▶ TASK TO COMPLETE
Rewrite everything from the start of the material down to the line containing "Looking at the screenshot, I should [x=380, y=96].", replacing "Image resolution" with "Screen size" and changing nothing else.

▶ INPUT MATERIAL
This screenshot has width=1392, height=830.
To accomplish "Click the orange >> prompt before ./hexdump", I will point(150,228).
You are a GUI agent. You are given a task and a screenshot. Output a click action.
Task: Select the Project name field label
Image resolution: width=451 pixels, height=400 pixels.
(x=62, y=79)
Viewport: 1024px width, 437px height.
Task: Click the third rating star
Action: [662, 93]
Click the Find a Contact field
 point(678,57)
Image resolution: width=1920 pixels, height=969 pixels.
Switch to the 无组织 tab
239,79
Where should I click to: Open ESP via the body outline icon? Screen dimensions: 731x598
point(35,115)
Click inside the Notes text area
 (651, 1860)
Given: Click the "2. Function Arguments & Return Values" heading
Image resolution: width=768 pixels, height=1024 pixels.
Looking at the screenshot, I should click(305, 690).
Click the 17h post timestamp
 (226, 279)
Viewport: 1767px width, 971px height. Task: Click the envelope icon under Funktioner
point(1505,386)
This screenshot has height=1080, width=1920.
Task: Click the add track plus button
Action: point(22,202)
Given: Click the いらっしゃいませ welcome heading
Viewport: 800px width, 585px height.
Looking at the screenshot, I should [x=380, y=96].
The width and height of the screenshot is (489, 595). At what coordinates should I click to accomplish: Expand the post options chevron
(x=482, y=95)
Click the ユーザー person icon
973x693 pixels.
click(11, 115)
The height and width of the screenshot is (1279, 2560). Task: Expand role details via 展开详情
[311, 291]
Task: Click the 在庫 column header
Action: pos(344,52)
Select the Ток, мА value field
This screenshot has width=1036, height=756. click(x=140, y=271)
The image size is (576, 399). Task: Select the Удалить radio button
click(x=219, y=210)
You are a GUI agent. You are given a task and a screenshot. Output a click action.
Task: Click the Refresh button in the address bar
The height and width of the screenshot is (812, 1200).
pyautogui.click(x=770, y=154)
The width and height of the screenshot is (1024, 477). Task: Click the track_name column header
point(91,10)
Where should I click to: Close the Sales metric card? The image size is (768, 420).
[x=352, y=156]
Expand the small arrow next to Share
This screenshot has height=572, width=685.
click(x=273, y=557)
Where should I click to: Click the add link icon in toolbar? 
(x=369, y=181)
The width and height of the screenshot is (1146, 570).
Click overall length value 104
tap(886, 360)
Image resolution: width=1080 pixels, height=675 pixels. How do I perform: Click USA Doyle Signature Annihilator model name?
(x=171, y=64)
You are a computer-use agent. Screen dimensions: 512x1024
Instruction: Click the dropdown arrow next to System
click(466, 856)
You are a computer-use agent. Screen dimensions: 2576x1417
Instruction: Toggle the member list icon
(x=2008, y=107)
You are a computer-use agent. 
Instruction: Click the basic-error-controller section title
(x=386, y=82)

▶ EXPECTED ANSWER
This screenshot has width=1392, height=830.
To accomplish "Click the orange >> prompt before ./hexdump", I will point(150,228).
You are a GUI agent. You are given a task and a screenshot. Output a click action.
Task: Select the Project name field label
Screen size: width=451 pixels, height=400 pixels.
(x=62, y=79)
Viewport: 1024px width, 437px height.
Task: Click the third rating star
Action: [662, 93]
Click the Find a Contact field
 point(678,57)
Screen size: width=1920 pixels, height=969 pixels.
Switch to the 无组织 tab
239,79
Where should I click to: Open ESP via the body outline icon? Screen dimensions: 731x598
point(35,115)
Click inside the Notes text area
 (651, 1860)
Given: Click the "2. Function Arguments & Return Values" heading
Screen size: width=768 pixels, height=1024 pixels.
Looking at the screenshot, I should click(305, 690).
Click the 17h post timestamp
 (226, 279)
Viewport: 1767px width, 971px height. Task: Click the envelope icon under Funktioner
point(1505,386)
This screenshot has height=1080, width=1920.
Task: Click the add track plus button
Action: point(22,202)
Given: Click the いらっしゃいませ welcome heading
Viewport: 800px width, 585px height.
Looking at the screenshot, I should [x=380, y=96].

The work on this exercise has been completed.